Would you please set down the entries below exactly as shown?

------

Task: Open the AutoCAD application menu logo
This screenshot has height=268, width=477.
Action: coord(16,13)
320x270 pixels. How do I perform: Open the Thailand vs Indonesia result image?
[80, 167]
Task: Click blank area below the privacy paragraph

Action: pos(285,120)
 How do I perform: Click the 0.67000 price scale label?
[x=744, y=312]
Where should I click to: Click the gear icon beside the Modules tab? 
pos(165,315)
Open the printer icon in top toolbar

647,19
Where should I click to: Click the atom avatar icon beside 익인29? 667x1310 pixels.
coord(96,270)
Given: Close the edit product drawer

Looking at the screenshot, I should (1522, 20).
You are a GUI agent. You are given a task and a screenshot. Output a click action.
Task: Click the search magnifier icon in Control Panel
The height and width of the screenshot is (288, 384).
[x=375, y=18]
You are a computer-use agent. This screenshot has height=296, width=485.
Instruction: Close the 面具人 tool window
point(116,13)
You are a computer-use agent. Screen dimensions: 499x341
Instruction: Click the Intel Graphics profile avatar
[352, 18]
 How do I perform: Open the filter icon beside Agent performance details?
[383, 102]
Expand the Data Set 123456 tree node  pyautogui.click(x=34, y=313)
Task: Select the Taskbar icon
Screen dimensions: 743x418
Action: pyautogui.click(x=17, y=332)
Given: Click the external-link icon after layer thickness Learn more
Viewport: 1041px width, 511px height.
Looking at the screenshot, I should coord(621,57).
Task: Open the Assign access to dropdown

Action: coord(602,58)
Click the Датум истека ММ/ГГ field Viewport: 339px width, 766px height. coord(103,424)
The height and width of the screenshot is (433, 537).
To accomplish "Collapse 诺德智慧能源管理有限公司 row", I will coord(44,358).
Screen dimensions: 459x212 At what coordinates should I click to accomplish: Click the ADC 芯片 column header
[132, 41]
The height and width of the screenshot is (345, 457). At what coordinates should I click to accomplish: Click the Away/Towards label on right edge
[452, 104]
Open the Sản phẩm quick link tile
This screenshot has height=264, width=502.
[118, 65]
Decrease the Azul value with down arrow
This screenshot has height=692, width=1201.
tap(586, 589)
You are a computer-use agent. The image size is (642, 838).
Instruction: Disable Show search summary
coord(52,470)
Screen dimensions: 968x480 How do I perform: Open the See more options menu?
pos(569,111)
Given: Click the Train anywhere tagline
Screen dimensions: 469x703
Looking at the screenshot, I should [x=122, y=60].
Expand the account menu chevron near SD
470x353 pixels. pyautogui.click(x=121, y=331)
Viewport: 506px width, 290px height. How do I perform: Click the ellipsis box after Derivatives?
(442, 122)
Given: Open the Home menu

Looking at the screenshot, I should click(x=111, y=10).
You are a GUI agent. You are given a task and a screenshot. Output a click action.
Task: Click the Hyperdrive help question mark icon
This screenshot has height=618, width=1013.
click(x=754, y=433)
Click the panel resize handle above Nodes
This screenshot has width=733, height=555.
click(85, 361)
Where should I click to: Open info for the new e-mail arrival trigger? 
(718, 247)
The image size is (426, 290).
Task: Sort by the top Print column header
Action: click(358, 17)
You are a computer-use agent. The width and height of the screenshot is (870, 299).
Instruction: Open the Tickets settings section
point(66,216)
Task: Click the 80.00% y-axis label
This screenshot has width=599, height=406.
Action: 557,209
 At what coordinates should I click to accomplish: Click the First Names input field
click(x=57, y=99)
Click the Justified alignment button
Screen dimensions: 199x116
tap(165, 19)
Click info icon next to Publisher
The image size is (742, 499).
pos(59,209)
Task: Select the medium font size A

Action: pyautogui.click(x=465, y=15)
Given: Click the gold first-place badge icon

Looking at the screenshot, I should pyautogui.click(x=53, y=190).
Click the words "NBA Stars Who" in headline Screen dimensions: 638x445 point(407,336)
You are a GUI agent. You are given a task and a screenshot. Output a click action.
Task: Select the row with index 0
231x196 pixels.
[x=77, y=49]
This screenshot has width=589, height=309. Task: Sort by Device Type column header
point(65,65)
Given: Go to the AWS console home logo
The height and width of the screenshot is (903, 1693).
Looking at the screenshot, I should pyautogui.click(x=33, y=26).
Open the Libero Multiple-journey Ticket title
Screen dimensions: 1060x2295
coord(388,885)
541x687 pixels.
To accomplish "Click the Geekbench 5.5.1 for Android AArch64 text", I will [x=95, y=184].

------

THE ANSWER:
Task: Open the AutoCAD application menu logo
This screenshot has height=268, width=477.
Action: coord(16,13)
320x270 pixels. How do I perform: Open the Thailand vs Indonesia result image?
[80, 167]
Task: Click blank area below the privacy paragraph

Action: pos(285,120)
 How do I perform: Click the 0.67000 price scale label?
[x=744, y=312]
Where should I click to: Click the gear icon beside the Modules tab? 
pos(165,315)
Open the printer icon in top toolbar

647,19
Where should I click to: Click the atom avatar icon beside 익인29? 667x1310 pixels.
coord(96,270)
Given: Close the edit product drawer

Looking at the screenshot, I should (1522, 20).
You are a GUI agent. You are given a task and a screenshot. Output a click action.
Task: Click the search magnifier icon in Control Panel
The height and width of the screenshot is (288, 384).
[x=375, y=18]
You are a computer-use agent. This screenshot has height=296, width=485.
Instruction: Close the 面具人 tool window
point(116,13)
You are a computer-use agent. Screen dimensions: 499x341
Instruction: Click the Intel Graphics profile avatar
[352, 18]
 How do I perform: Open the filter icon beside Agent performance details?
[383, 102]
Expand the Data Set 123456 tree node  pyautogui.click(x=34, y=313)
Task: Select the Taskbar icon
Screen dimensions: 743x418
Action: pyautogui.click(x=17, y=332)
Given: Click the external-link icon after layer thickness Learn more
Viewport: 1041px width, 511px height.
Looking at the screenshot, I should coord(621,57).
Task: Open the Assign access to dropdown

Action: coord(602,58)
Click the Датум истека ММ/ГГ field Viewport: 339px width, 766px height. coord(103,424)
The height and width of the screenshot is (433, 537).
To accomplish "Collapse 诺德智慧能源管理有限公司 row", I will coord(44,358).
Screen dimensions: 459x212 At what coordinates should I click to accomplish: Click the ADC 芯片 column header
[132, 41]
The height and width of the screenshot is (345, 457). At what coordinates should I click to accomplish: Click the Away/Towards label on right edge
[452, 104]
Open the Sản phẩm quick link tile
This screenshot has height=264, width=502.
[118, 65]
Decrease the Azul value with down arrow
This screenshot has height=692, width=1201.
tap(586, 589)
You are a computer-use agent. The image size is (642, 838).
Instruction: Disable Show search summary
coord(52,470)
Screen dimensions: 968x480 How do I perform: Open the See more options menu?
pos(569,111)
Given: Click the Train anywhere tagline
Screen dimensions: 469x703
Looking at the screenshot, I should [x=122, y=60].
Expand the account menu chevron near SD
470x353 pixels. pyautogui.click(x=121, y=331)
Viewport: 506px width, 290px height. How do I perform: Click the ellipsis box after Derivatives?
(442, 122)
Given: Open the Home menu

Looking at the screenshot, I should click(x=111, y=10).
You are a GUI agent. You are given a task and a screenshot. Output a click action.
Task: Click the Hyperdrive help question mark icon
This screenshot has height=618, width=1013.
click(x=754, y=433)
Click the panel resize handle above Nodes
This screenshot has width=733, height=555.
click(85, 361)
Where should I click to: Open info for the new e-mail arrival trigger? 
(718, 247)
The image size is (426, 290).
Task: Sort by the top Print column header
Action: click(358, 17)
You are a computer-use agent. The width and height of the screenshot is (870, 299).
Instruction: Open the Tickets settings section
point(66,216)
Task: Click the 80.00% y-axis label
This screenshot has width=599, height=406.
Action: 557,209
 At what coordinates should I click to accomplish: Click the First Names input field
click(x=57, y=99)
Click the Justified alignment button
Screen dimensions: 199x116
tap(165, 19)
Click info icon next to Publisher
The image size is (742, 499).
pos(59,209)
Task: Select the medium font size A

Action: pyautogui.click(x=465, y=15)
Given: Click the gold first-place badge icon

Looking at the screenshot, I should pyautogui.click(x=53, y=190).
Click the words "NBA Stars Who" in headline Screen dimensions: 638x445 point(407,336)
You are a GUI agent. You are given a task and a screenshot. Output a click action.
Task: Select the row with index 0
231x196 pixels.
[x=77, y=49]
This screenshot has width=589, height=309. Task: Sort by Device Type column header
point(65,65)
Given: Go to the AWS console home logo
The height and width of the screenshot is (903, 1693).
Looking at the screenshot, I should pyautogui.click(x=33, y=26).
Open the Libero Multiple-journey Ticket title
Screen dimensions: 1060x2295
coord(388,885)
541x687 pixels.
To accomplish "Click the Geekbench 5.5.1 for Android AArch64 text", I will [x=95, y=184].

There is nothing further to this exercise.